After graduating college, I took a year off from pursuing music further as a graduate student. I knew I needed to get to the root of the issues. About a year later, I was diagnosed with repetitive motion syndrome, tendonitis, nerve damage, carpal tunnel syndrome, and then, fibromyalgia. The fibromyalgia was the final seal on the fate of my career.
It would not be physically possible for my body to sustain itself under the stress of a music performance career.
By that point, my hands had worsened to the point where my fingers were frequently numb, my hands and fingers trembled, and I had little control over them.
And that’s exactly what I saw in Strange’s hands. Cumberbatch did a tremendous job in teaching his hands to shake and tremble, and the movie drove home the impact that the loss of a career — the loss of a former life, basically — can have.
There’s a point in the movie where Strange asks, “What is life without my work?” His ex-girlfriend, Christine Palmer, replies, “It’s still a life.” Strange shrugs the comment off, and his dismissal — his disbelief? — is perfectly accurate.
When you lose something, like your career, that is so you, that so defines you, it feels almost like losing your life. I can’t count the years that I poured into playing music. I was happy to make the sacrifices at the time — I had no nights and no weekends while I was in college — because I knew I was working toward something. But when that is ripped away from you, you’re left hollow. All of that work that you poured in — where did it go? You have nothing to show for it, and that factor that defined you, is now gone.
I once held the title of “musician.” A few months after my diagnosis, a friend introduced me to a coworker as someone who “used to be a musician.” It was a gut-wrenching moment. I had no new title to replace “musician” with; I had no identity.
This movie gets it. As I watched “Doctor Strange” and we moved into the second hour and Strange’s hands were still referenced, I sat there in amazement. There’s something powerful about knowing that you’re not alone, and watching this movie was like listening to someone saying that they understand.
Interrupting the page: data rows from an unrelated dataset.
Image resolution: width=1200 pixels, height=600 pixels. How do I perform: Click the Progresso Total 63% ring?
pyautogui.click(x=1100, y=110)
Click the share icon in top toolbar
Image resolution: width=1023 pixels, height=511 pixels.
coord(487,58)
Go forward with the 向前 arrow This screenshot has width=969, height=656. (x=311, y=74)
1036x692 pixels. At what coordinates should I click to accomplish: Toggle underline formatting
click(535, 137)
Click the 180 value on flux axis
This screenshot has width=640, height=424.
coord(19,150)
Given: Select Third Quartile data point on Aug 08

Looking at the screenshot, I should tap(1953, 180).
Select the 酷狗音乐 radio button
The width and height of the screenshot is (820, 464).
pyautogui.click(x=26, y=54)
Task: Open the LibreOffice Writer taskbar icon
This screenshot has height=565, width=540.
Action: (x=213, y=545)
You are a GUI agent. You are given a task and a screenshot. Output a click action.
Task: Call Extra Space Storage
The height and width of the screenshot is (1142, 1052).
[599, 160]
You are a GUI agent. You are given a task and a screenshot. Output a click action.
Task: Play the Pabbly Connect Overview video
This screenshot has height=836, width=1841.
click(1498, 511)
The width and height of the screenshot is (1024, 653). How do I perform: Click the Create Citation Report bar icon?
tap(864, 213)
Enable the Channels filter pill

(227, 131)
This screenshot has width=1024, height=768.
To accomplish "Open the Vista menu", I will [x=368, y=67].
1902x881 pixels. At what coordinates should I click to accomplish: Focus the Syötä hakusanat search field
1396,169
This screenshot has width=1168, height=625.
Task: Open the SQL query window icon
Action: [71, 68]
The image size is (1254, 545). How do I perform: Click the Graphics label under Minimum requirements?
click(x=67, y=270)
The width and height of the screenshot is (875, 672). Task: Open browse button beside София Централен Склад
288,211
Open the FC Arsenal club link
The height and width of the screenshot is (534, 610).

The writers get it; it doesn’t just go away. The change never leaves you, but instead it transforms you. And if you come out the other side a better person for it, good. But that’s not always the case.
It’s been almost four years since my diagnosis, and I’m still bitter. I still envy people whose hands work normally, and watching my college classmates progress in their careers can be agonizing at times. Somehow I doubt I’ll come across an Ancient One to help me find my greater purpose, but I’ve started on that journey on my own. I do teach flute lessons, but more so I’ve focused on my writing and developing a career as a freelancer.
And I heal, a little bit at a time. Seeing an injury depicted with realism and sensitivity to the emotional toll it brings in popular media? That’s a healing step forward. So often chronic pain gets glossed over, but it’s prominently featured in one of the most popular movies this year. For me, that movie is a message of understanding. Someone gets it.
So I’ll continue on. Each day brings with it the unexpected. Will a trip to the store send my pain over the edge? Maybe I’ll be lucky enough to have a good day. Maybe the pain will only partially impair my activity level. I’ll continue on with my writing, and maybe one day I’ll be lucky enough to make a difference for someone else with my words, with my story. After all, “Doctor Strange” was just a comic. But to me, it means so much more.